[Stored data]
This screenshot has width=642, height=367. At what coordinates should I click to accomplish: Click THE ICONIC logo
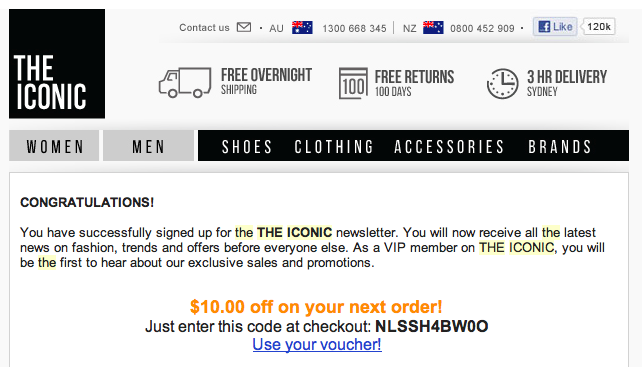(57, 64)
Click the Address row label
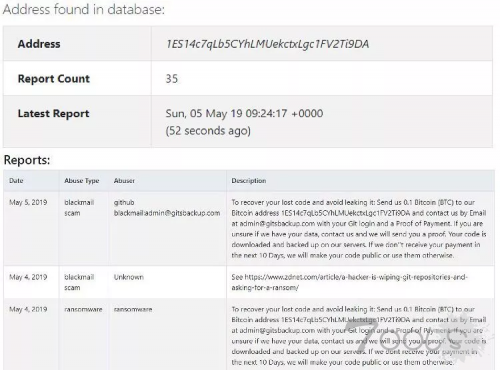 pos(39,44)
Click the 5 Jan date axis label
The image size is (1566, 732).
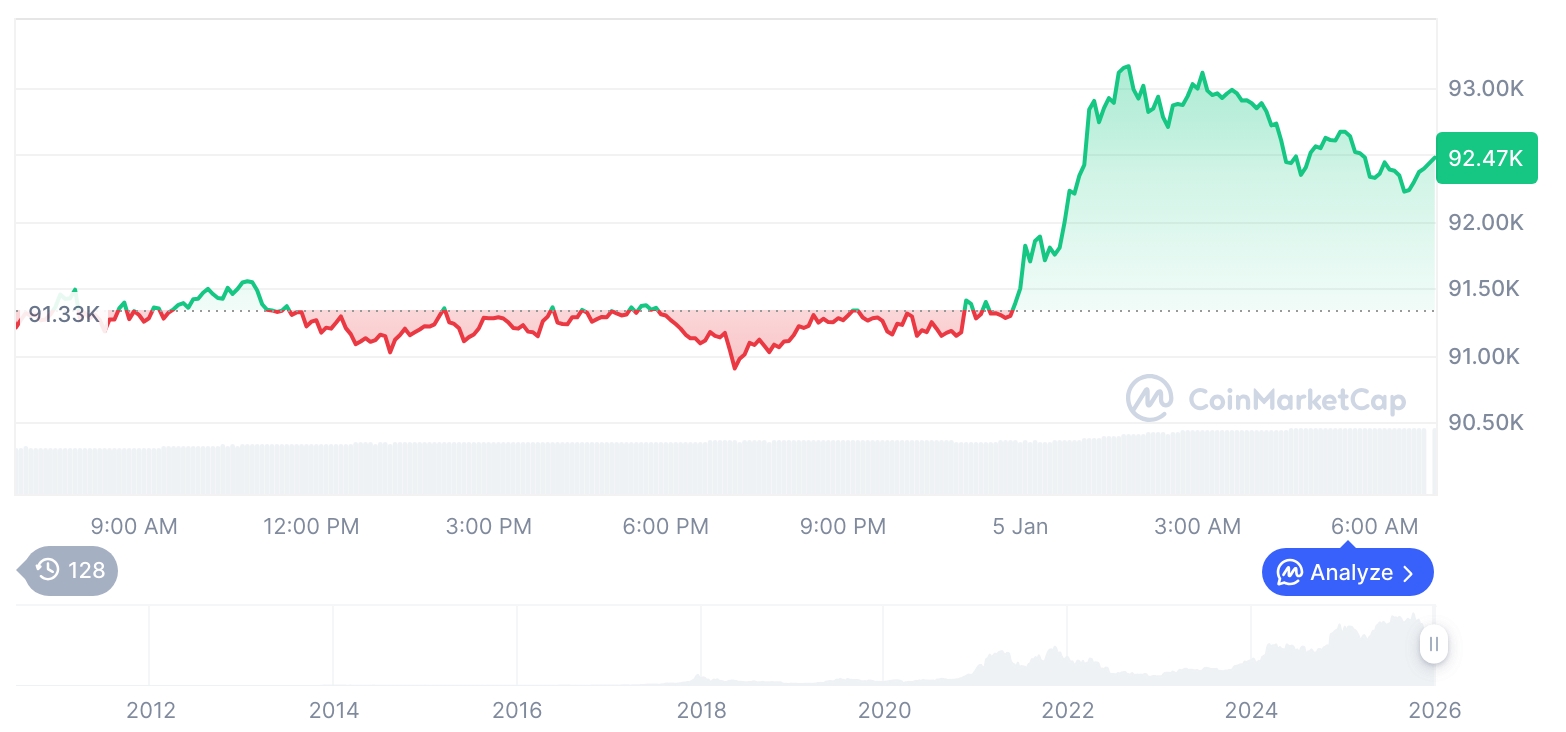1020,526
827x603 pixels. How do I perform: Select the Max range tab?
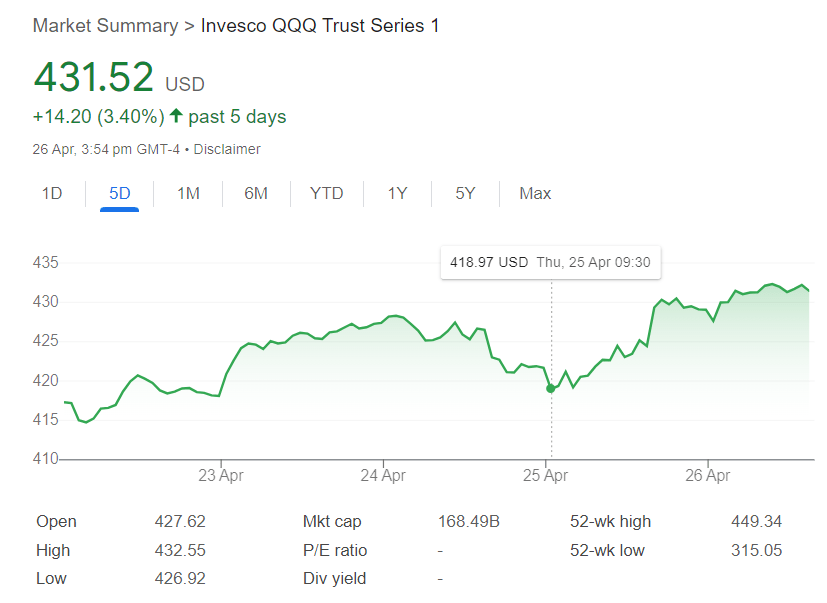click(535, 193)
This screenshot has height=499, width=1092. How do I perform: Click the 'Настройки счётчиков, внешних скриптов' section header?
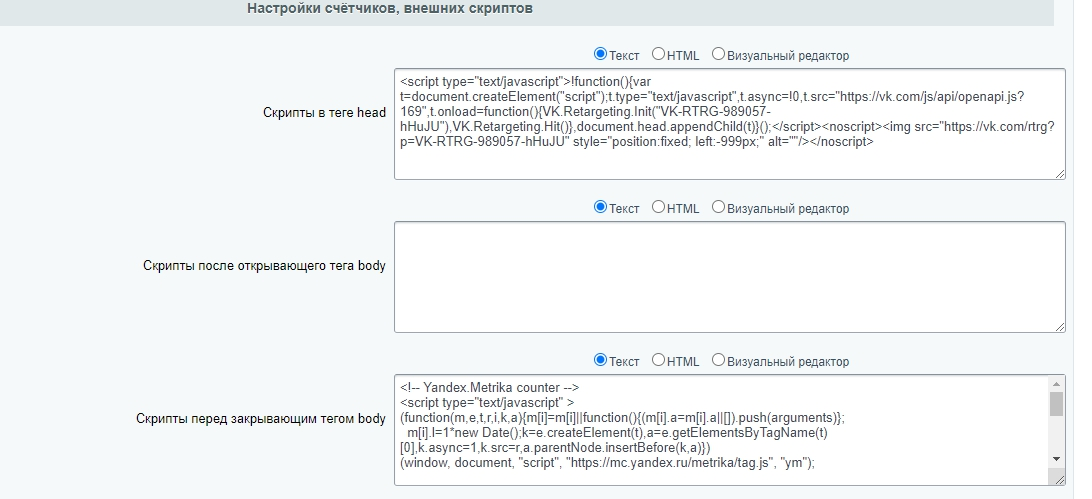point(389,9)
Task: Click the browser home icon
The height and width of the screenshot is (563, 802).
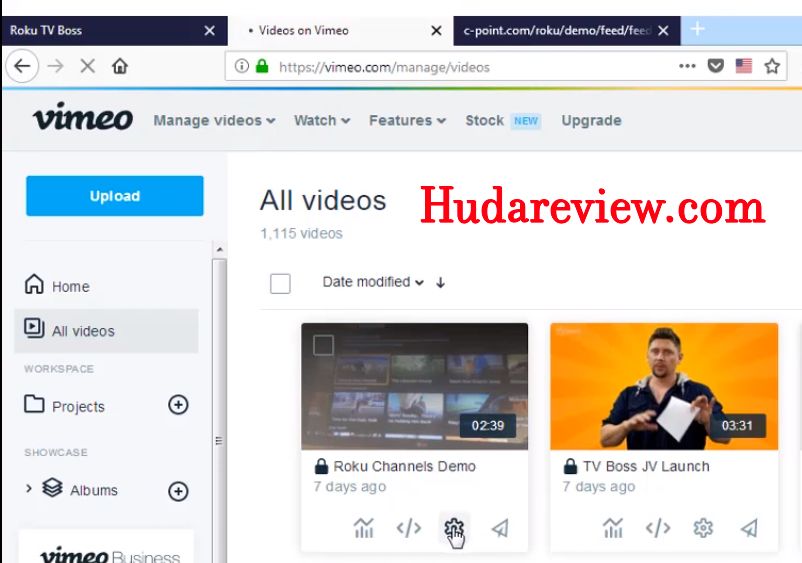Action: [x=120, y=67]
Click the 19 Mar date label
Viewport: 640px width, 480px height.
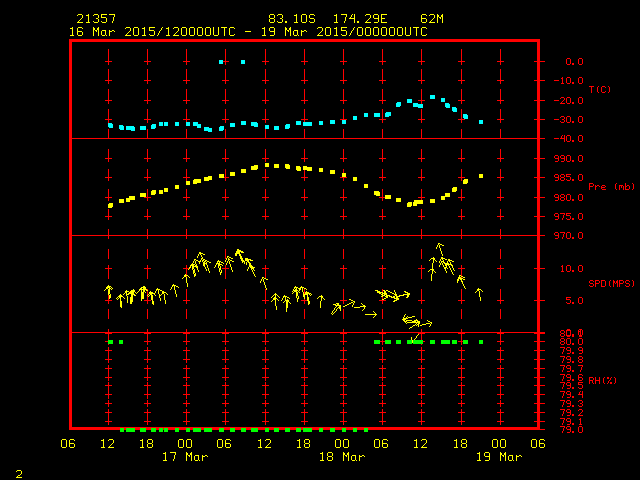(499, 457)
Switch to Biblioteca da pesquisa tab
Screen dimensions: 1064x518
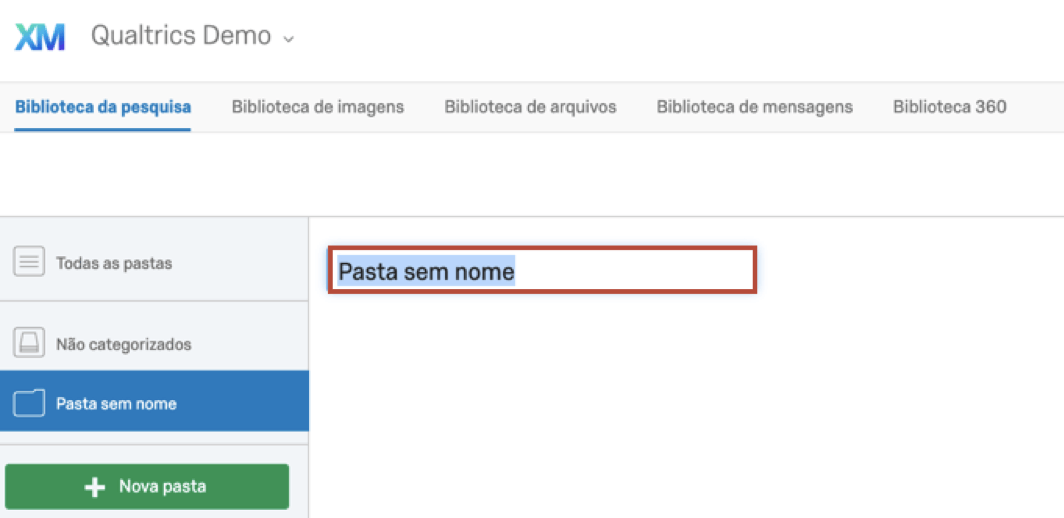coord(103,107)
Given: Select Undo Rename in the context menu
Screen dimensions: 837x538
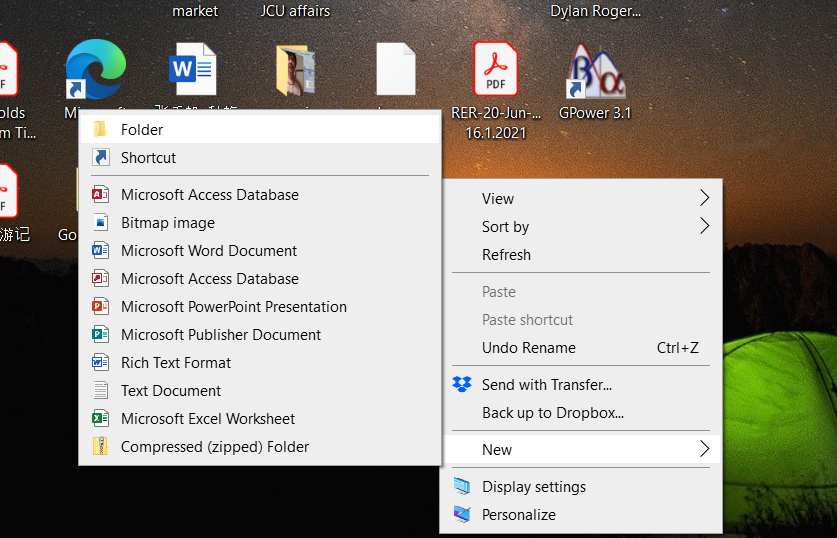Looking at the screenshot, I should 528,348.
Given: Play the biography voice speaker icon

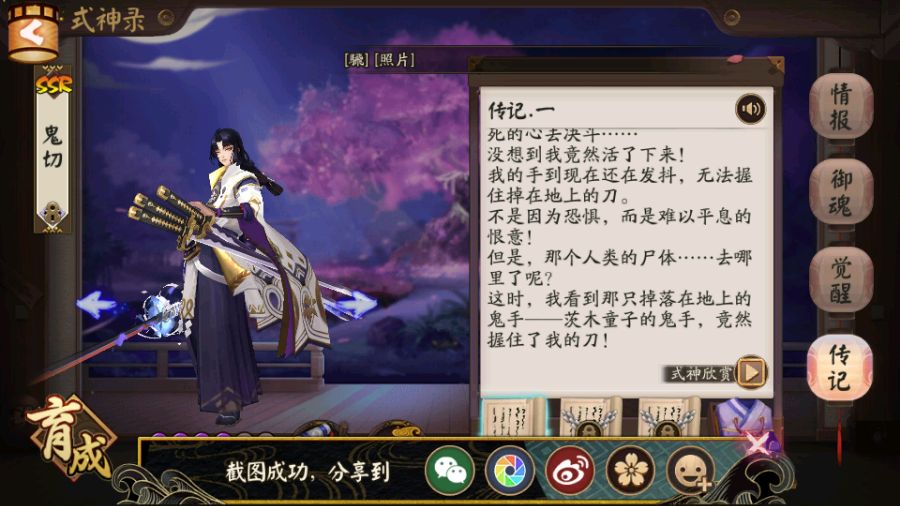Looking at the screenshot, I should tap(750, 108).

### Activity
Please output only the lines running from the one that holds "Viewport: 640px width, 480px height." through the last line of the entries, both ends included, without any images.

### Written solution
Viewport: 640px width, 480px height.
(499, 457)
Switch to Biblioteca da pesquisa tab
Screen dimensions: 1064x518
coord(103,107)
Given: Select Undo Rename in the context menu
Screen dimensions: 837x538
Looking at the screenshot, I should 528,348.
Given: Play the biography voice speaker icon

Looking at the screenshot, I should tap(750, 108).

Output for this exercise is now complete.